*Passage provided:*
::::

Pope Benedict XVI delivers his final greetings to the assembly of cardinals at the Vatican Thursday Feb. 28, 2013. (Vatican TV/Associated Press)It's certain to be one of those "global village" moments that Marshall McLuhan predicted all those years ago when the information and communications ages were dawning and converging.
Media from around the world are descending on Rome to tell the story of a powerful Church, looking for a new direction, fighting internal scandal and trying to choose a new leader for its 1.2 billion members.
I was there in 2005 when the world gathered to pay its final tribute to John Paul II and I was in good media company. Journalists from across the globe, representing every major news organization were there. After all, John Paul was a man whose impact was felt far beyond his Church. He was one of
the newsmakers of his age. This time the media throng will be just as big, but for a very different reason.
It's not about the man this time, it's about the future of one of the world's oldest institutions.
The Catholic Church has been buffeted by rumour, controversy and conspiracy theories for generations, but what's real life at the Vatican these days puts most of those book and movie scripts to shame.
Think about it -- the man who is about to become the first pope on a pension is doing something no one else has ever done. Sure, another pope left office 600 years ago but he was basically run out of St. Peter's Square in a people's revolt. That was no voluntary move. This is.
An elderly, frail Pope admitted to himself and to his Church that he simply didn't have the strength to deal with the huge issues that keep piling up in front of him: sex scandals that keep finding new layers, new victims, and new culprits; the damaging and bitter rivalries inside the Vatican that have been exposed by the Pope's butler - who somehow managed to lift his boss's private papers, filled with spicy detail, copy them, and circulate them to reporters. Some butler. Some story.
But there's more. The list goes on and dates back at least a few decades with lots of talking points. Like the continuing ban on women in the priesthood, celibacy for priests, the questions that swirl around the operations of the Vatican bank, the Vatican banker found swinging from a rope beneath a London Bridge and, to some, the still mysterious one month papacy of John Paul I.
No surprise then that even some cardinals now concede that these following few days and weeks, are a "turning point" for the Church. The chance to right the wrongs, fix the problems, steady the ship. As the Pope Emeritus seemed to suggest in his last Vatican mass, the waters must be calmed, the Church must not sink.

::::

*Extracted records:*
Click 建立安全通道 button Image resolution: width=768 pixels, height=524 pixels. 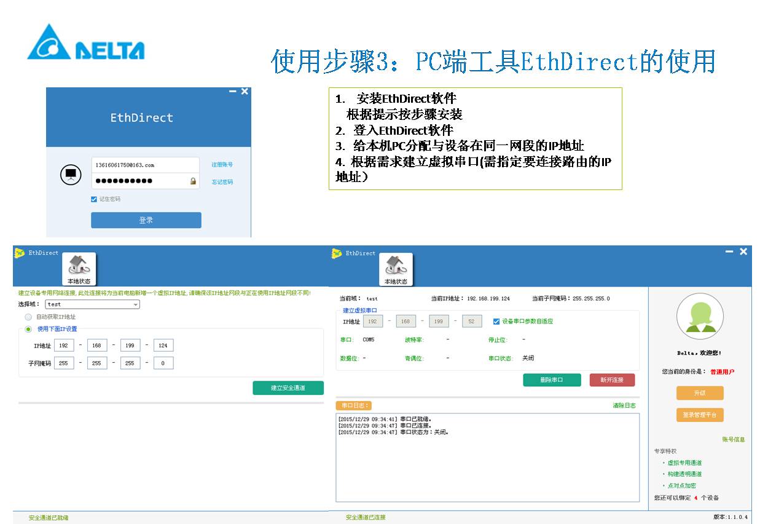pos(288,388)
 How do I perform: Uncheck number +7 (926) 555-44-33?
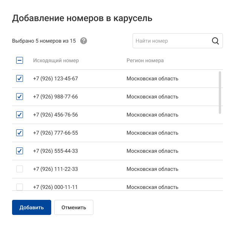coord(20,151)
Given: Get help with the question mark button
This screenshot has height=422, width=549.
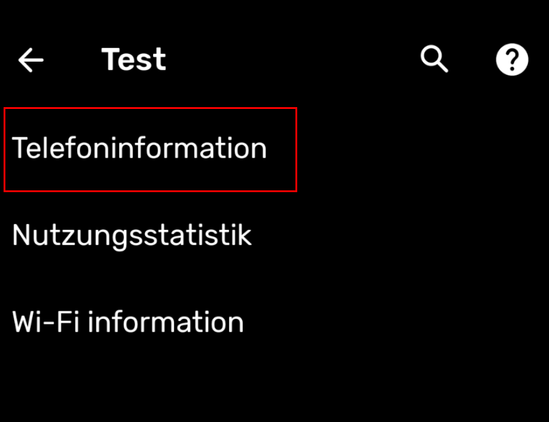Looking at the screenshot, I should [x=512, y=59].

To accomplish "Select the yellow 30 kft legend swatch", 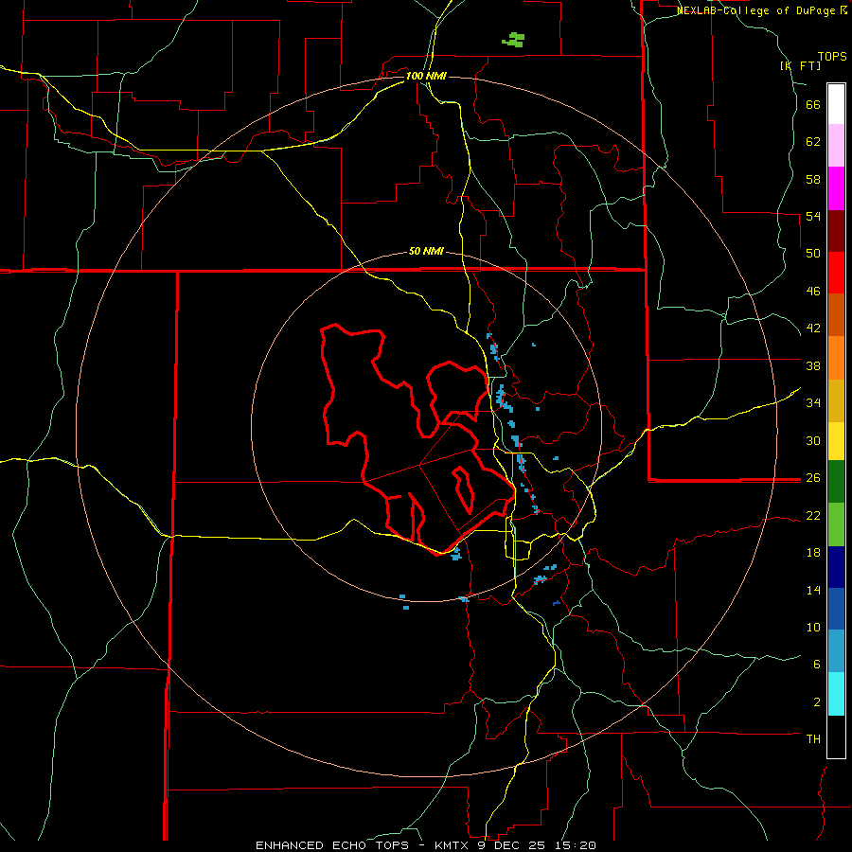I will click(x=836, y=441).
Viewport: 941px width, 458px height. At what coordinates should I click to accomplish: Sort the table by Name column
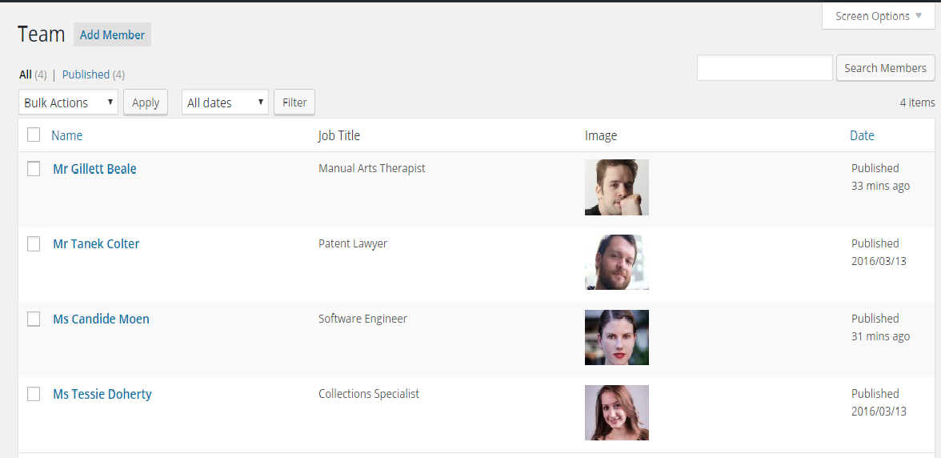pyautogui.click(x=66, y=135)
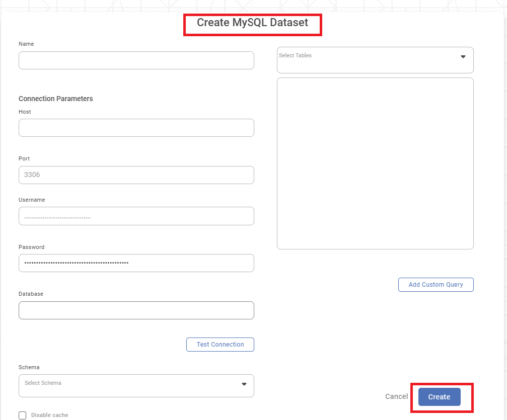The width and height of the screenshot is (507, 420).
Task: Click the Name input field
Action: click(x=136, y=60)
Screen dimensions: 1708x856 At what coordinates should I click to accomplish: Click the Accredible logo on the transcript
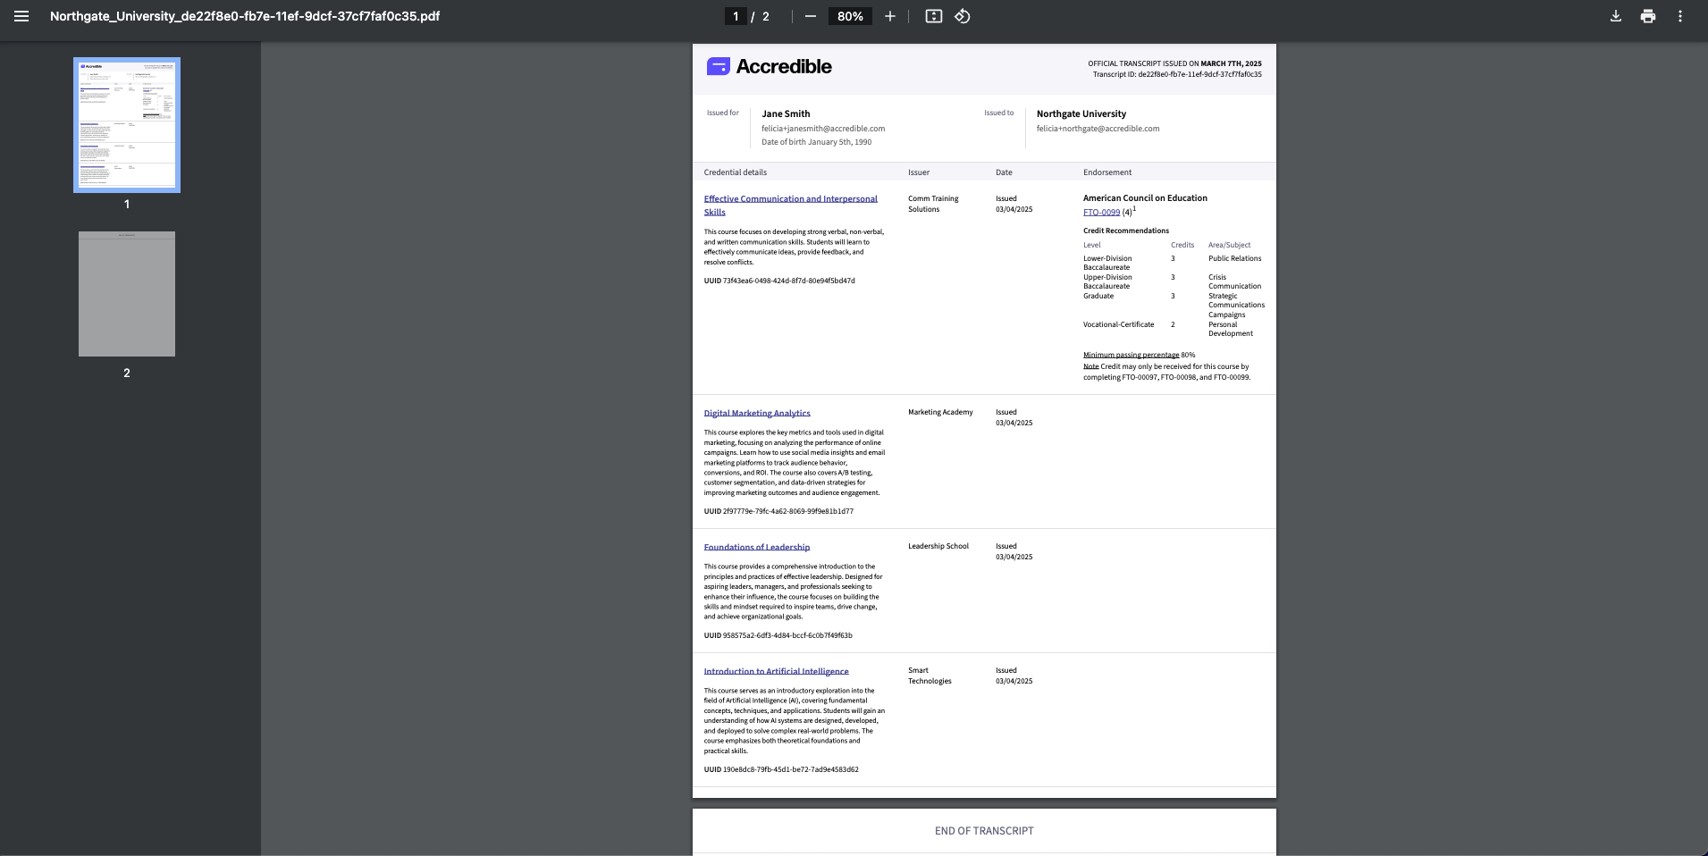click(770, 65)
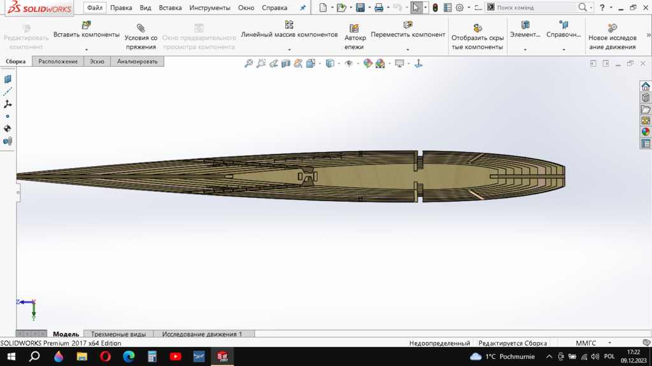Click Отобразить скрытые компоненты button
This screenshot has height=366, width=652.
(x=478, y=37)
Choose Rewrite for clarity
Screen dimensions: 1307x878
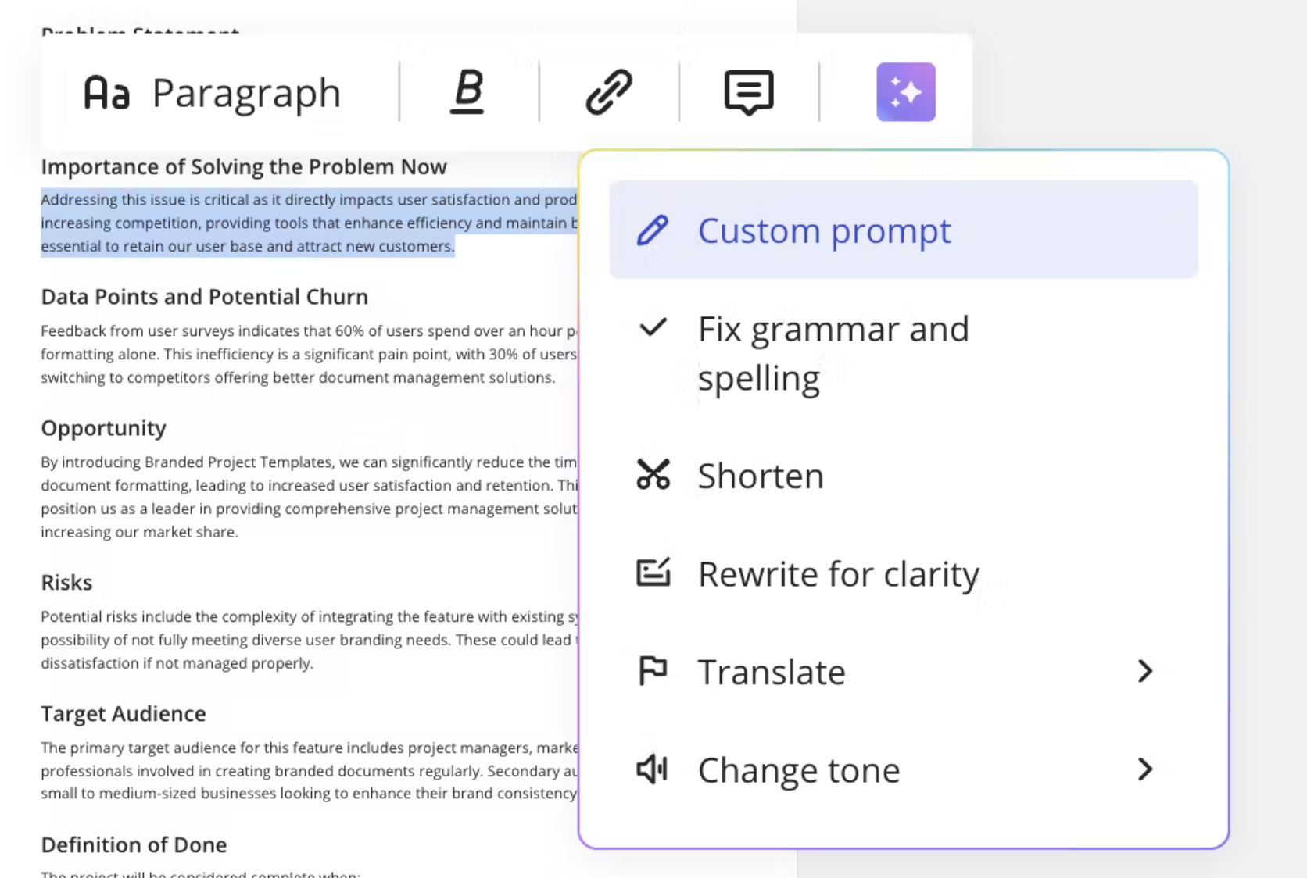[838, 574]
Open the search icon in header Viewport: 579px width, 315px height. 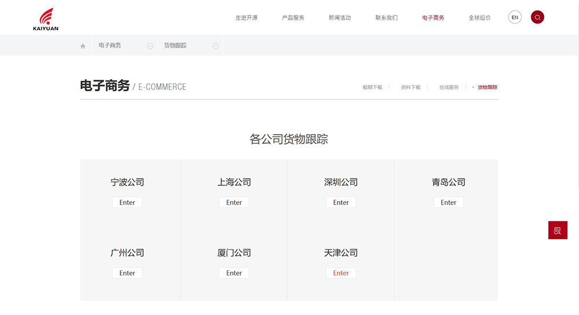[537, 17]
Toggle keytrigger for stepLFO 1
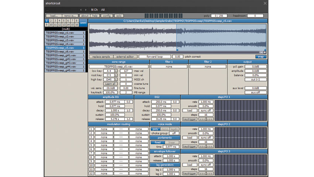 (189, 119)
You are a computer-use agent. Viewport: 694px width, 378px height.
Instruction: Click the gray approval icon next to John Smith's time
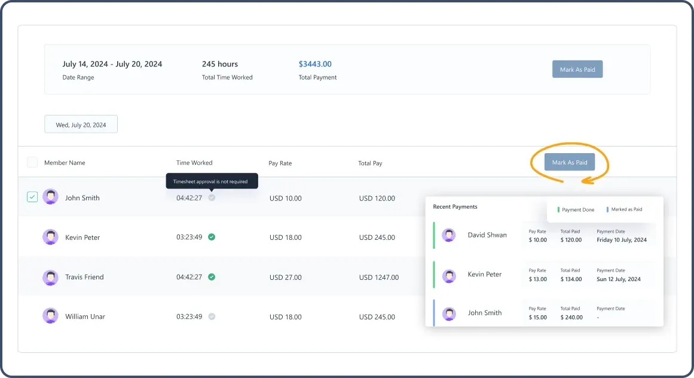click(x=212, y=197)
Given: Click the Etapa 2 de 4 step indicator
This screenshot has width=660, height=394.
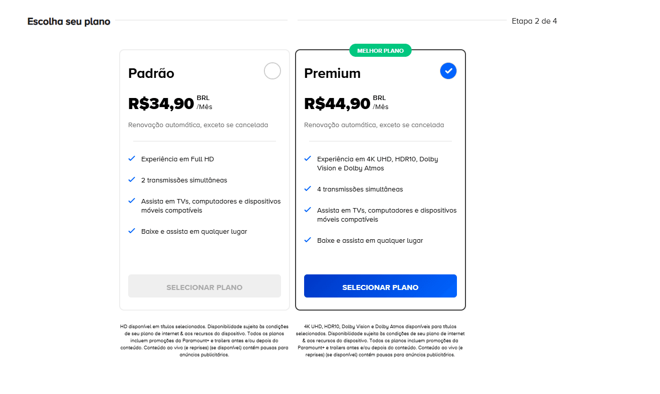Looking at the screenshot, I should 534,21.
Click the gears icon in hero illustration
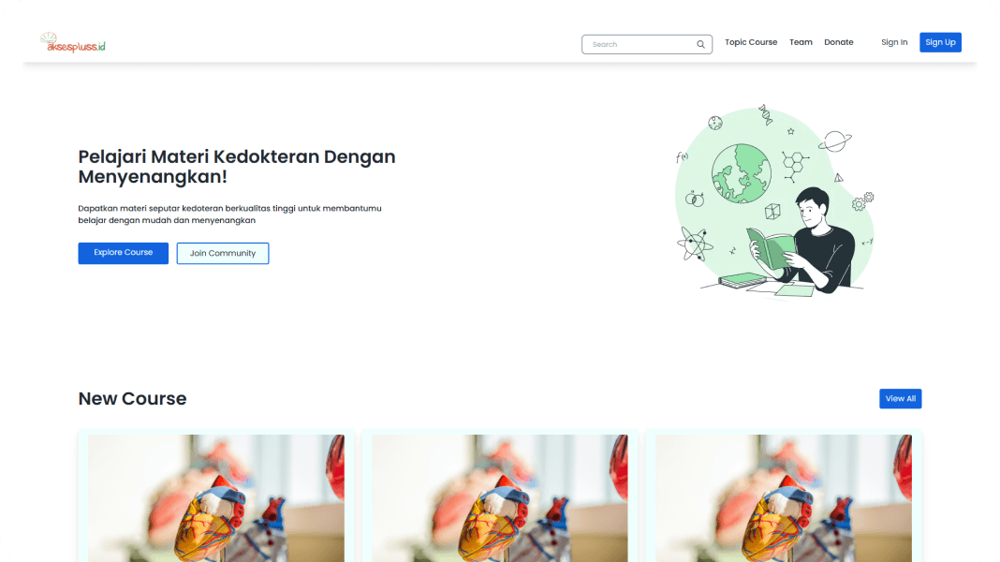Image resolution: width=1000 pixels, height=562 pixels. [x=863, y=201]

::::

*Requirement:*
According to the article on the Vatican, how many members does the Church have? Work from the article alone and leave the records aside.

*Solution:*
1.2 billion.